• [Set problem]: Set out every line of the listing as a Markdown table with the columns Row and Line. Number each line in Row and skip the blank lines.

Collection entries

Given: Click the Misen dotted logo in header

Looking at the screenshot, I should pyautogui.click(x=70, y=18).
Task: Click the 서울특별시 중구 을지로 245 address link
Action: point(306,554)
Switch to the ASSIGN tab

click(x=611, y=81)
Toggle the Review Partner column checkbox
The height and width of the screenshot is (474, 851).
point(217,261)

• [Answer below]:
| Row | Line |
|---|---|
| 1 | Given: Click the Misen dotted logo in header |
| 2 | Looking at the screenshot, I should pyautogui.click(x=70, y=18). |
| 3 | Task: Click the 서울특별시 중구 을지로 245 address link |
| 4 | Action: point(306,554) |
| 5 | Switch to the ASSIGN tab |
| 6 | click(x=611, y=81) |
| 7 | Toggle the Review Partner column checkbox |
| 8 | The height and width of the screenshot is (474, 851). |
| 9 | point(217,261) |